- WHAT THE EXERCISE ASKS
Arrange the items as a numbered list, starting with the line that contains "challenge [733, 784]" and ending with the line that contains "(180, 1000).". Leave out any blank lines.
═════ MATERIAL SUPPLIED
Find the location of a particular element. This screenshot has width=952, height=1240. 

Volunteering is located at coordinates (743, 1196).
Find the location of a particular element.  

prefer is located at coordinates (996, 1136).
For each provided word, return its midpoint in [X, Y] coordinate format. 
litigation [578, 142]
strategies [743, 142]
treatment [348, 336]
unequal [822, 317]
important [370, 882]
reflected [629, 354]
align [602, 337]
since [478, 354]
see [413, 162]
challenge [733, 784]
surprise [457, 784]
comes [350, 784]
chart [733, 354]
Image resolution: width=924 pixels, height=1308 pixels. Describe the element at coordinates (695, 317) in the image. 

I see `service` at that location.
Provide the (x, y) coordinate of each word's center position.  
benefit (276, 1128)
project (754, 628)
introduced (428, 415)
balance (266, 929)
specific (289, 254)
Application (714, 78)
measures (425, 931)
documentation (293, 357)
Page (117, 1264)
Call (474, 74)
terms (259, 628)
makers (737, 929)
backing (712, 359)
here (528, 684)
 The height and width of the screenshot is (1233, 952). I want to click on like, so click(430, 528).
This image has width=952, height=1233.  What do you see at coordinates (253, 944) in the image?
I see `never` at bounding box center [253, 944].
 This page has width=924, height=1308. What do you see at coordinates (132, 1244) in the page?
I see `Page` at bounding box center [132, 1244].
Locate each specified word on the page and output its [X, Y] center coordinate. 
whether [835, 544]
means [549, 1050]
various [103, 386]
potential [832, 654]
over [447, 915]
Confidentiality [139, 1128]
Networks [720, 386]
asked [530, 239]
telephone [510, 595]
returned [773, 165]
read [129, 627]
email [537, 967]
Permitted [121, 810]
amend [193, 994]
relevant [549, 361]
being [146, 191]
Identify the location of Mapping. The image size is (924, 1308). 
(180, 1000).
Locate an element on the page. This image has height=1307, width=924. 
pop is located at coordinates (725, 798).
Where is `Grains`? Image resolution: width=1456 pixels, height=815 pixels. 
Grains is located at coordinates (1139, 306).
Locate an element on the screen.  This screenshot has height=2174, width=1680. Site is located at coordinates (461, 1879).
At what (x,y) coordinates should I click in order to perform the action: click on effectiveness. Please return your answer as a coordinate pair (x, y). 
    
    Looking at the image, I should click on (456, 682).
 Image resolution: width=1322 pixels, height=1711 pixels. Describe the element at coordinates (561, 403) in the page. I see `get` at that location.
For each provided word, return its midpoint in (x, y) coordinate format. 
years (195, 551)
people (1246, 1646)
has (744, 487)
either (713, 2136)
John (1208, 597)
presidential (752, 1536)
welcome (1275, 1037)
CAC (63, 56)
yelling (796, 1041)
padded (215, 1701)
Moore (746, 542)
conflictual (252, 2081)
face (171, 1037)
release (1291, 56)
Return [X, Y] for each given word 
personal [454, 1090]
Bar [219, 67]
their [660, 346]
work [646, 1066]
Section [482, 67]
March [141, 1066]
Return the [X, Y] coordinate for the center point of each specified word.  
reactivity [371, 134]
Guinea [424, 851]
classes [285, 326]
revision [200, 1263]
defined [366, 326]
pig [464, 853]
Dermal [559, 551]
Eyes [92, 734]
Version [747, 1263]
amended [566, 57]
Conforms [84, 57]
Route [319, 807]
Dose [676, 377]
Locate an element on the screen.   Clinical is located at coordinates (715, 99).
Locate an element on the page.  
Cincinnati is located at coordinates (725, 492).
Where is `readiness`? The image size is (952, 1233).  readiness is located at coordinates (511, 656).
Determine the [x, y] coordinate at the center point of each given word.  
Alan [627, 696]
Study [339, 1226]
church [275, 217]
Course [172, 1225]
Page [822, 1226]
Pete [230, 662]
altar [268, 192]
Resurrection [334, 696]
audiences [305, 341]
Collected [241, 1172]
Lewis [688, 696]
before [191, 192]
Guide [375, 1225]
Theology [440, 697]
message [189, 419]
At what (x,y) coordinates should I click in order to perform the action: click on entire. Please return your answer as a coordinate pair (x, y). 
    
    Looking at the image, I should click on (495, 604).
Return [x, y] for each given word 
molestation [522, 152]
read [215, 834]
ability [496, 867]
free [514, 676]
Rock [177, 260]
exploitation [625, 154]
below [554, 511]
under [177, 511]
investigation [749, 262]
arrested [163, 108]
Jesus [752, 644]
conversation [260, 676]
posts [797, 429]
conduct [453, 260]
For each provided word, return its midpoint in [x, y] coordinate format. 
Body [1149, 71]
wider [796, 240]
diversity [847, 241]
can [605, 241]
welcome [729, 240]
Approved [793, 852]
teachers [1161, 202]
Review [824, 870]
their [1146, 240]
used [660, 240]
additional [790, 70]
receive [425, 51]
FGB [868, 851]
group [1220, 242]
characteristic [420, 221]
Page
══════════
- TASK ANSWER
1. challenge [733, 784]
2. surprise [457, 784]
3. comes [350, 784]
4. chart [733, 354]
5. Image resolution: width=924 pixels, height=1308 pixels. Describe the element at coordinates (695, 317) in the image. 
6. I see `service` at that location.
7. Provide the (x, y) coordinate of each word's center position.  
8. benefit (276, 1128)
9. project (754, 628)
10. introduced (428, 415)
11. balance (266, 929)
12. specific (289, 254)
13. Application (714, 78)
14. measures (425, 931)
15. documentation (293, 357)
16. Page (117, 1264)
17. Call (474, 74)
18. terms (259, 628)
19. makers (737, 929)
20. backing (712, 359)
21. here (528, 684)
22.  The height and width of the screenshot is (1233, 952). I want to click on like, so click(430, 528).
23. This image has width=952, height=1233.  What do you see at coordinates (253, 944) in the image?
24. I see `never` at bounding box center [253, 944].
25.  This page has width=924, height=1308. What do you see at coordinates (132, 1244) in the page?
26. I see `Page` at bounding box center [132, 1244].
27. Locate each specified word on the page and output its [X, Y] center coordinate. 
28. whether [835, 544]
29. means [549, 1050]
30. various [103, 386]
31. potential [832, 654]
32. over [447, 915]
33. Confidentiality [139, 1128]
34. Networks [720, 386]
35. asked [530, 239]
36. telephone [510, 595]
37. returned [773, 165]
38. read [129, 627]
39. email [537, 967]
40. Permitted [121, 810]
41. amend [193, 994]
42. relevant [549, 361]
43. being [146, 191]
44. Identify the location of Mapping. The image size is (924, 1308). 
45. (180, 1000).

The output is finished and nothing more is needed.